I’m working on questions, ideas, concepts that have intrigued me about this dance response scenario I am creating in this week’s SpeakEASY. I thought I would be dividing the group into two sections, but the more I think about it, the more I feel that there needs to be a third group. For a while, I was thinking the third group would be a post-dance response group that would also be following of the comments/discussion held by the real-time responders. But I think that may just muddle the dialogue. The third group I am going to have will be people who do not wish to engage in response/dialogue about the work. Those who prefer to be observers and audiences without the expectation to participate. I’ll admit, sometimes I do feel like being in that category as an audience member. Ok. Honestly? …I usually have quite a few thoughts going on about work when I see it and have an unending desire to engage, but sometimes I do feel like being in that third group. Respect.

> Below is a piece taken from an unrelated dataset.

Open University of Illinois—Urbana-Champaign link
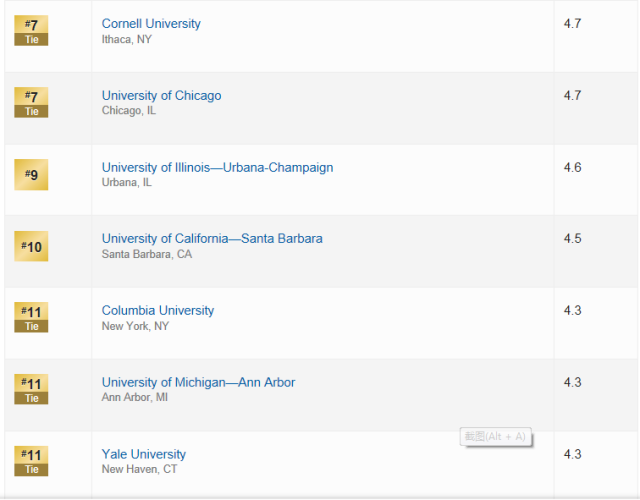 point(217,167)
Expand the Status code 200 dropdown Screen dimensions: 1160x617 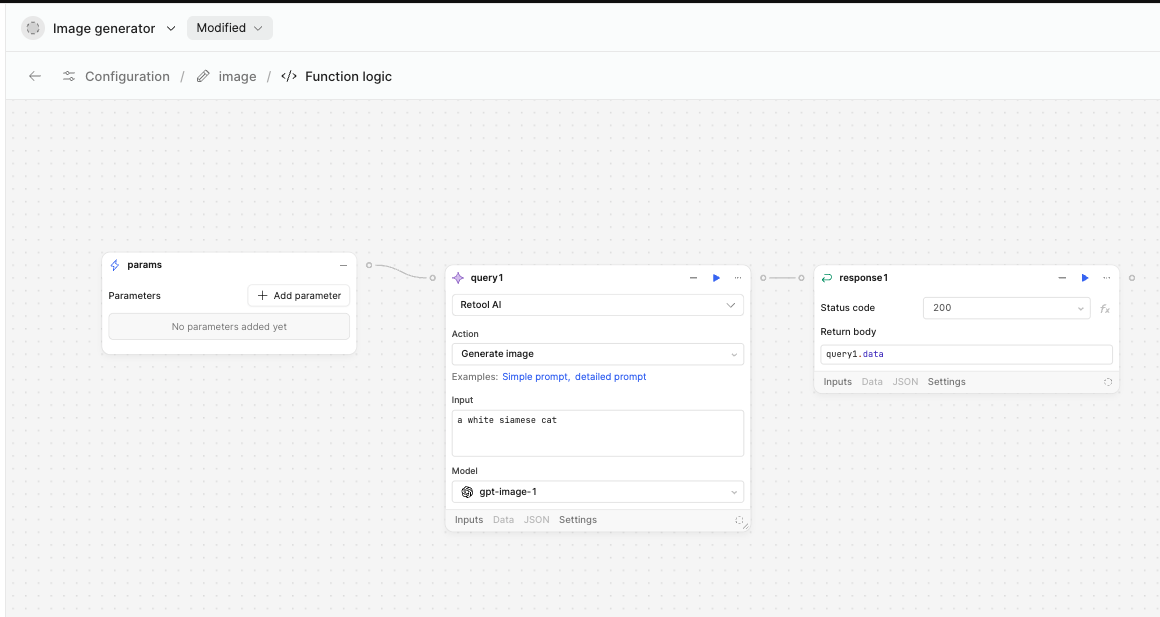pos(1005,308)
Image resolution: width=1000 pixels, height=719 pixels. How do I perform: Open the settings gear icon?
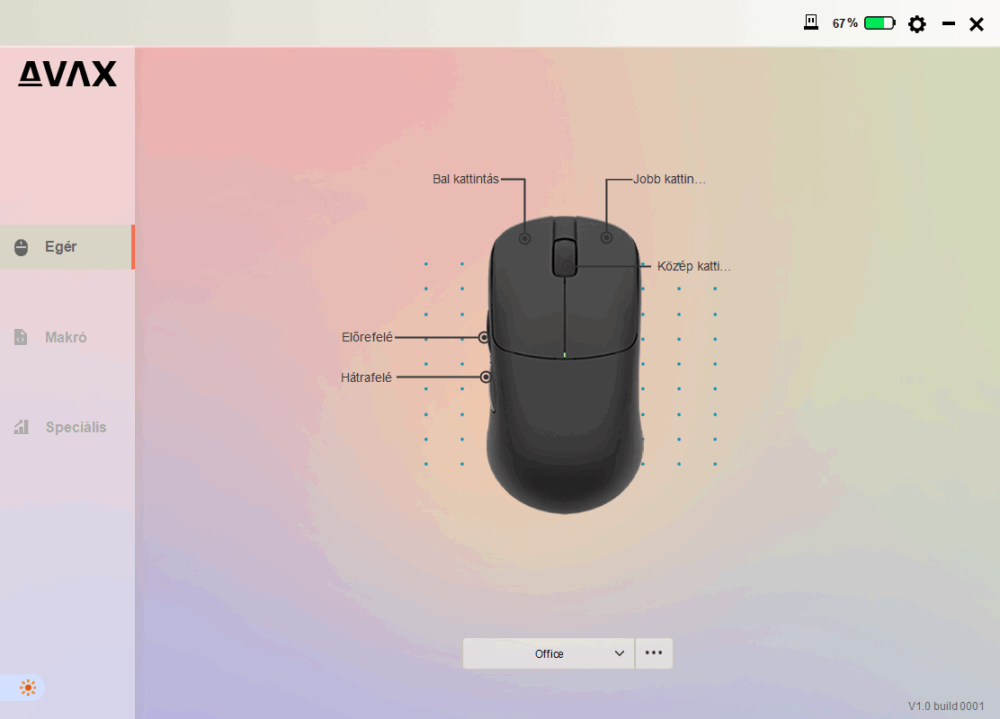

The third group will, of course, be involved in the discussion about the concept of this type of dialogue if they wish, but won’t participate in the dialogue specific to the work we show. (If they don’t want to). This is all about audience responses shaping this piece as it is very, very early in its conception. So it’s all welcome. If that’s confusing, here’s a bit of a flow to the presentation: after we show the work, we will have time for the post-dance responses and then we will journey into the discussion about how the responses differ from group to group, and how this effects artist/audiences/dancers/technology. I know that’s vague…I can’t give away all my mojo!
Turn your cell phones on. Or off. Frame Dance Productions will show a new work in early stages of development at this week’s SpaceTaker. The audience will be divided into two groups: real-time responders, and post-dance responders. Those responding in real-time will use twitter, text and the web to respond to the work, and the those responding after the dance will have time for verbal discussion after the work has been danced. It’s a workshop to evaluate how technology is helping and/or hindering honest, productive and instructive feedback and viewership. Come online or off.
Winter Street Studios, Wednesday, Aug. 18. 6:30 pm.